- Hiellen Location of Hiellen in British Columbia
- Coordinates: 54°3′59″N 131°47′6″W﻿ / ﻿54.06639°N 131.78500°W
- Country: Canada
- Province: British Columbia
- Haida Nation: Haida Gwaii

= Hiellen =

Hiellen, anglicized from the Haida name Hl'yaalang, and also spelled in various ways such as Hliiyalang (Bringhurst) and Łi'elᴀñ (Swanton), was a historic Haida village located on the northern shore of Graham Island, at the mouth of the Hiellen River, across the river from Taaw Tldáaw (formerly "Tow Hill"), in Haida Gwaii, British Columbia, Canada.

The site of Hiellen is in the Indian Reserve known as Hiellen 2, about 3 km east of "Yagan 3". Hiellen is located about 25 km east of Masset, about 90 km north of Skidegate, and about 100 km west of Prince Rupert, on the mainland across Hecate Strait.

==History==
Hiellen was a very old village, occupied for a long period in prehistoric times. Two different branches of the Eagle moeity trace their origin back to Hiellen. In the early 19th century the most important Eagle chief at Hiellen, who occupied the largest house, was known as Sqilao. However the town's head chief was a Raven known as Giatlins. Sqilao, was a close relative of the first known Chief Edenshaw, who was the uncle of Albert Edward Edenshaw, who in turn was the uncle of Charles Edenshaw.

The location of Hiellen conferred various benefits which contributed to the town's size and importance.

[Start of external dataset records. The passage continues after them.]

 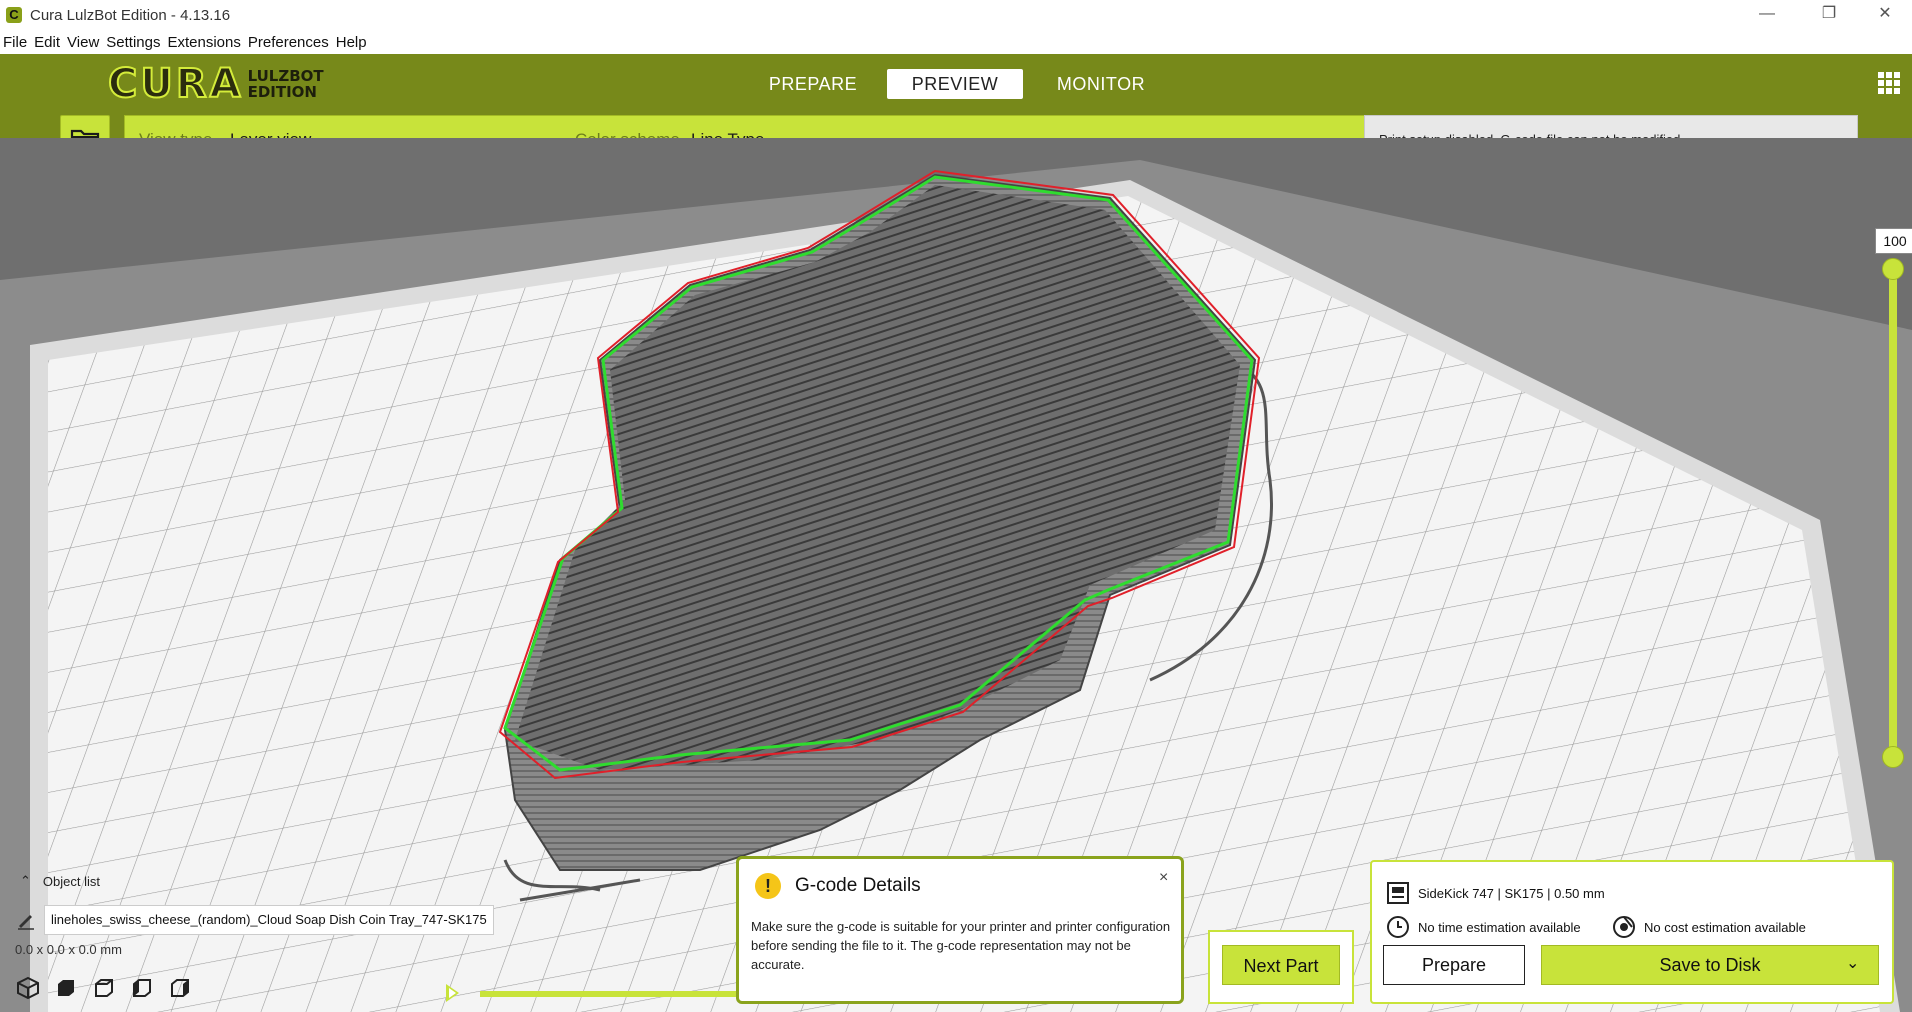 I want to click on menu-edit: Edit, so click(x=47, y=42).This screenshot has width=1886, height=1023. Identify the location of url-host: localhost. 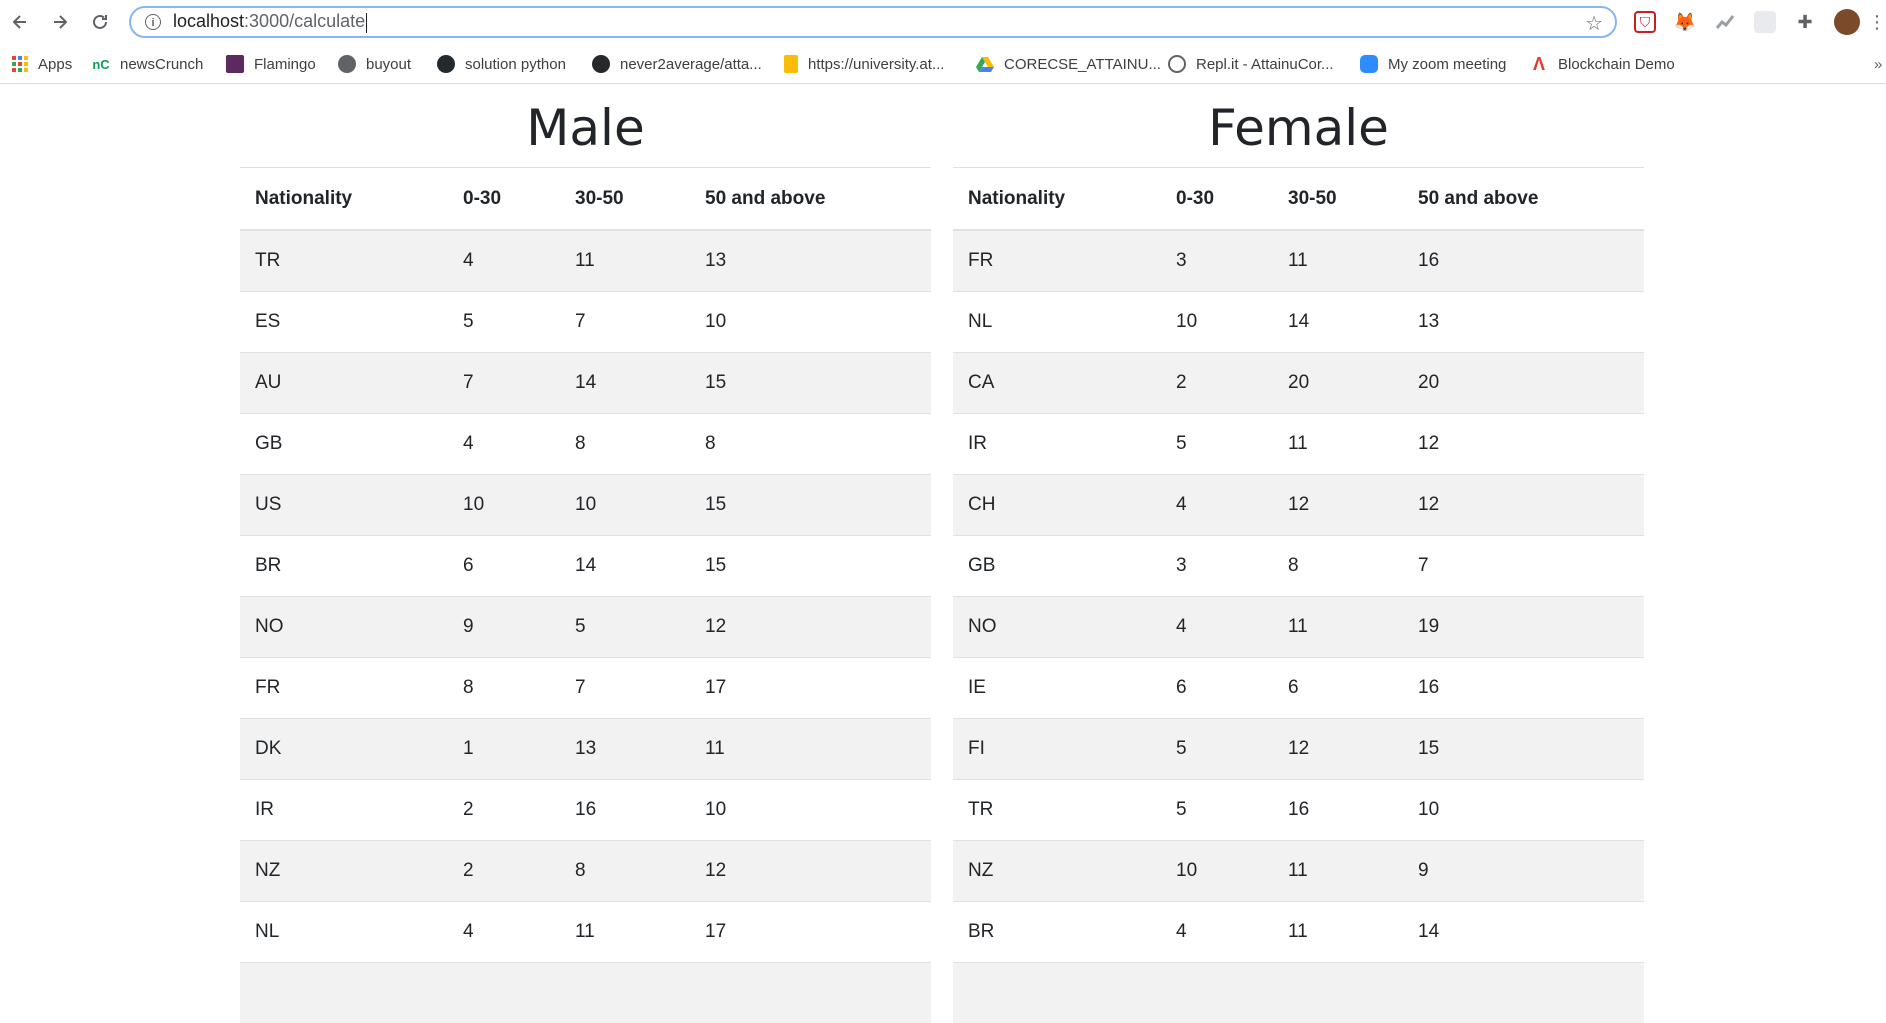
(208, 21).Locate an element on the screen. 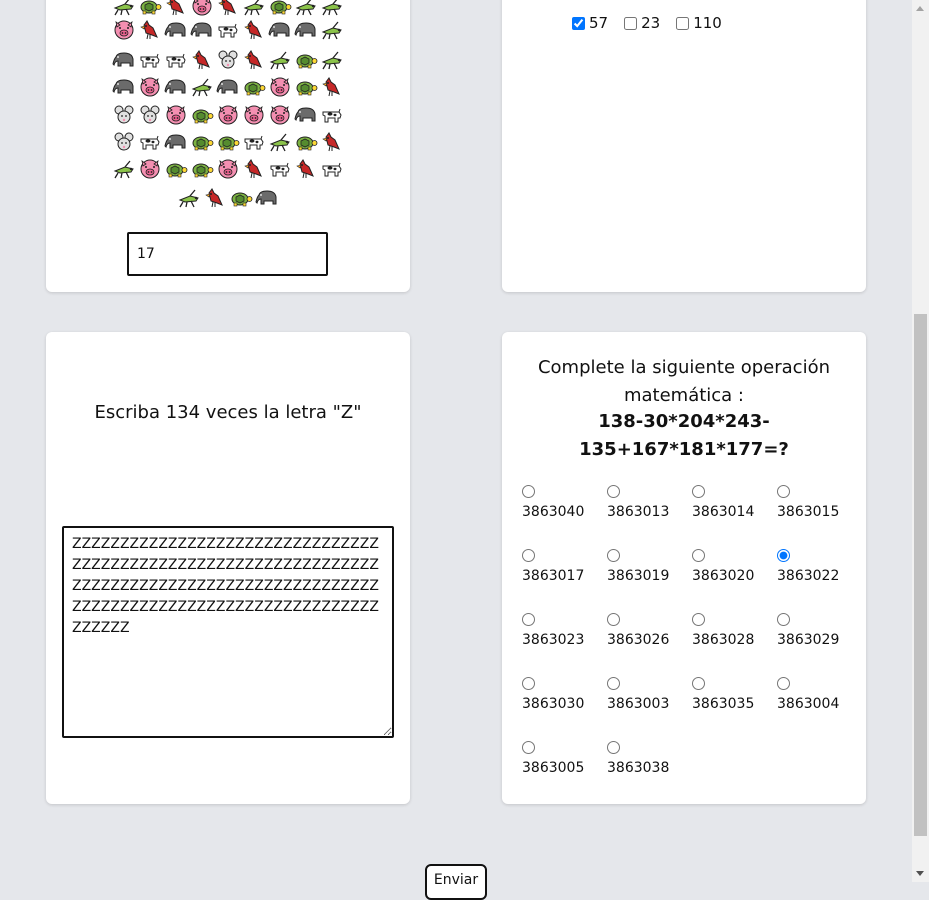 The width and height of the screenshot is (929, 900). math-radio-option: 3863019 is located at coordinates (647, 566).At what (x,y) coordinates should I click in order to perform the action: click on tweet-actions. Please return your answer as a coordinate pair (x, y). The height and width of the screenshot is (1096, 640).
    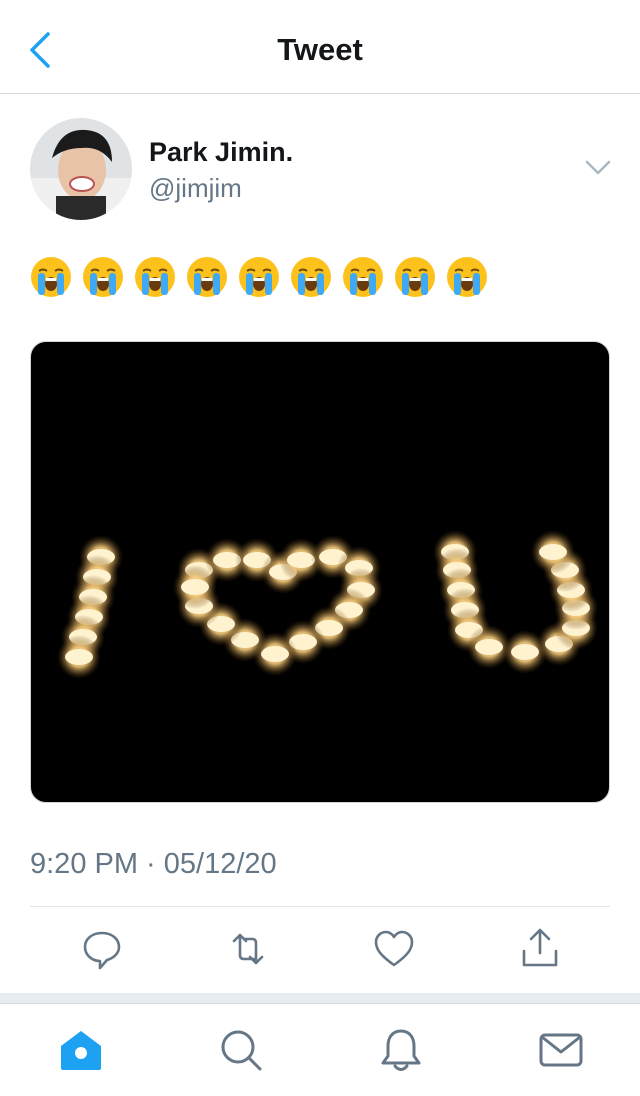
    Looking at the image, I should click on (320, 950).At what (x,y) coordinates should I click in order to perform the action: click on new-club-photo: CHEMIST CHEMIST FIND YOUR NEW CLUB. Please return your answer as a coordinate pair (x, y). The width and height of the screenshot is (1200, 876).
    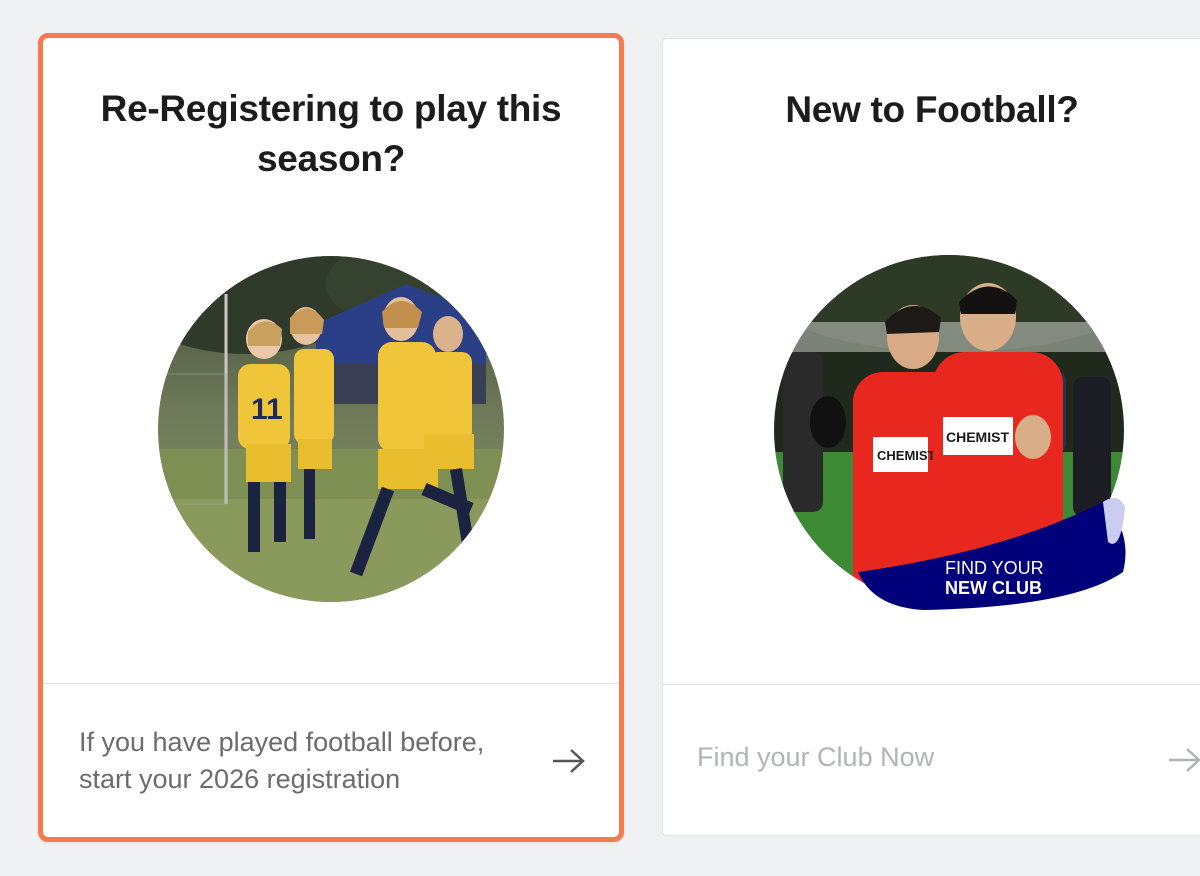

The Hiellen River supports rich salmon runs, while the extensive tide flats around the river's mouth provided an abundance of razor clams and other shellfish.

Nearby Taaw Tldáaw (formerly Tow Hill), a steep-sided remnant volcanic plug, was not only an important landmark for canoes crossing Dixon Entrance, but also served Hiellen defensively. According to Tsimshian war narratives collected by Marius Barbeau, there was an elaborate fort built on the hill, with pallisades set at overhanging angles and entry limited to a trap door. According to oral history collected by John R. Swanton, around 1860 a war party of Haida Ravens from Hiellen attacked the Nisga'a near their village of Anguidah on the Nass River. The raid was a success and the Haida brought slaves back to Hiellen. However, the people of Hiellen feared a retaliatory raid and took refuge in Masset. When the Nisga'a did mount an attack on Hiellen they found it deserted, and they burned the town to the ground. The smoke from the fire was visible to the people of Hiellen in Masset, and a counterattack was organized. The Haida and Nisga'a fought each other at Hiellen. The battle lasted all day and resulted in many casualties on both sides. After this, Hiellen was abandoned. The Raven families moved to Masset permanently, while most of the Eagle families relocated to Kiusta.

During the 19th century the Haida people suffered major depopulation due to multiple epidemics of many diseases, with the most catastrophic being the 1862 Pacific Northwest smallpox epidemic, which resulted in the abandonment of all Haida villages on Haida Gwaii except Masset and Skidegate.

In the 1920s a clam cannery operated at or near the site of Hiellen, causing a small community to spring up at the old town site. The remains of the old town were destroyed during this period. The cannery closed in the 1930s. In 1981 the National Museums of Canada conducted an archaeological survey, which was able to locate the sites of five houses, though there were probably more in proto- and prehistoric times. According to Swanton, the largest house was named "House For a Large Crowd of People".